### Excerpted passage

»»

The City of Wiesloch owns the land the museum is built on, and has enlarged the area leased to the museum on several occasions.
The 1985 outline development plan for the Weinäcker zone covering the brickworks stated that the raised area used as a tip between the brickworks and the sewage works should be held back as natural compensation for other development in the area.
A 1987 plan for expansion of the sewage works described the Feldbahn route as overgrown with bushes and trees; the variation in flora detected along the Feldbahn route was used to divide the land on either side of the route into multiple areas for individual construction.
The land used by the museum was purchased by the city in 1989 after the closure of the Tonwaren-Industrie Wiesloch brickworks.

====2000s====
In June 2001 the city agreed an initial lease for 1400 sqm to enable protection of the locomotive shed and the immediate surroundings.
In March 2004 a new five-year lease was agreed, plus an additional access agreement allowing the museum to use a strip of land that had originally been reserved to enable main line railway access to the AVR recycling centre.
In October 2009 the lease was extended and enlarged by an extra 3320 sqm to the south of the locomotive shed, plus approximately 3000 sqm on a short-term lease.

====2010s====
In January 2010 a geological survey showed that the land parcel surrounding the locomotive shed would be unsuitable for commercial development.
In late-2010 a 2500 m2 area was allocated for backfilling 6000 m3 of sand and other material from the construction of the central bus station at Wiesloch-Walldorf station the following year.

In May 2011 Feldbahn- und Industriemuseum Wiesloch e.V submitted an outline conceptual proposal to the City of Wiesloch for significantly expanding the museum.
In November 2011 the museum and City of Wiesloch agreed a supplementary lease covering a total of 27500 sqm in conjunction with the planned flood protection works to the River Leimbach north of the Leimbach Park.
This lease included a specified 10 to 15 m riparian buffer zone reserved for vegetation facing towards the river.
In recognition of the duty of care in conservation and management of the site and large demonstrated volunteer work, the City of Wiesloch awarded a cost-free peppercorn rent for fifteen years.

In recognition for long voluntary service since 2001 to the museum, Franz Stier as technical director of the museum, received the honorary medal of the City of Wiesloch on 2 July 2019.

««

### What is being asked
In the passage on the museum's land, for how many years did the City of Wiesloch award the museum a cost-free peppercorn rent? The records that follow have no connection to the passage on the museum's land.

### Entries provided
»»

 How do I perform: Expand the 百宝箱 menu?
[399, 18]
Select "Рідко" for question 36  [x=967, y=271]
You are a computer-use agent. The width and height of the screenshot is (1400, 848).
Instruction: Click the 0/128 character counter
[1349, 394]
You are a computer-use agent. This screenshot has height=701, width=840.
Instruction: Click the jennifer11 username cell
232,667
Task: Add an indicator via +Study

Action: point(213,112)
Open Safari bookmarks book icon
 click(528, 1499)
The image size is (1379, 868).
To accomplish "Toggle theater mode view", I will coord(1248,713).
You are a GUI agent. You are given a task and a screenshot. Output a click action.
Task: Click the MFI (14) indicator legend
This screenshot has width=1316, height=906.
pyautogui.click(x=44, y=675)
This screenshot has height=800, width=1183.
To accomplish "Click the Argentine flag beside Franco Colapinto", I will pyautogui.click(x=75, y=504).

««

### Solution to this task
Fifteen years.